Van Der Kleij will advise the Group on linking Canary Wharf's established financial and professional services companies with London's burgeoning technology scene, providing growing companies with office space, amenities and opportunities to win new business and attract finance, talent and mentoring, according to a statement.

The project is part of Canary Wharf Group's wider strategy to "diversify its tenant base" and encourage companies in "growth sectors" to locate themselves in the area.

"We welcome Eric's expertise on to the team. He will help us to create new, customised business locations, fused with technology and an attractive lifestyle, that aim to match exactly what businesses will require twenty or thirty years into the future," said Sir George Iacobescu, Chairman and Chief Executive Officer of Canary Wharf Group.

"Canary Wharf has a role to play in bringing together London's business sectors.
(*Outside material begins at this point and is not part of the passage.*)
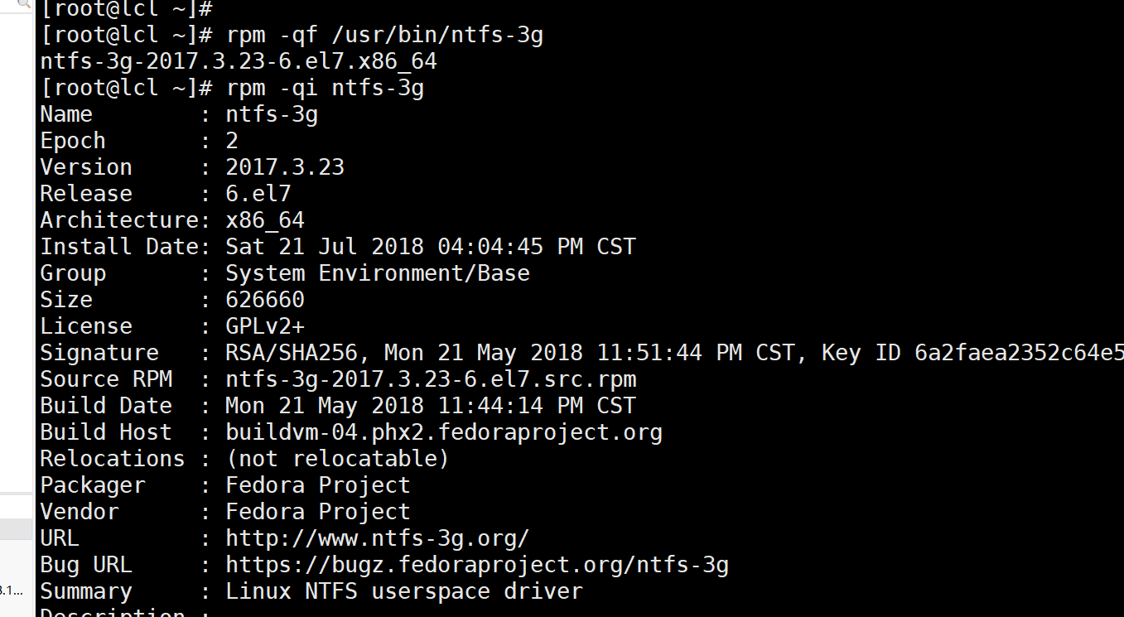Click the Size value 626660
The image size is (1124, 617).
[265, 300]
We can help growing technology companies connect with the business opportunities, talent, investment and advice provided by the world's leading financial services providers already established at Canary Wharf."

Some steps have already been taken to create a technology hub in Canary Wharf. Thomson Reuters, Infosys and Ogilvy & Mather are already based in the area, as well as many additional technology professionals working at adjacent financial services companies.

But the area suffers from many of the same disadvantages as the Olympic Park, which is seen as distant, inaccessible and with no obvious connections to the Shoreditch community. A recent think tank report by Centre for London stated that the government's plan to expand the "Tech City" cluster eastwards to the Olympic Park was misguided.

However, Van Der Kleij believes that Canary Wharf may be the ideal place for some companies to expand - especially those active in financial technolog, because it is close to sources of business, talent and investment.

"London business districts need to respond to the rapidly changing needs of technology companies, from start-ups to mature and expanding businesses," he said. "London is doing very well at the technology start-up stage, but more can be done to accommodate larger, growing companies looking for the very best in office technology, sustainability and lifestyle."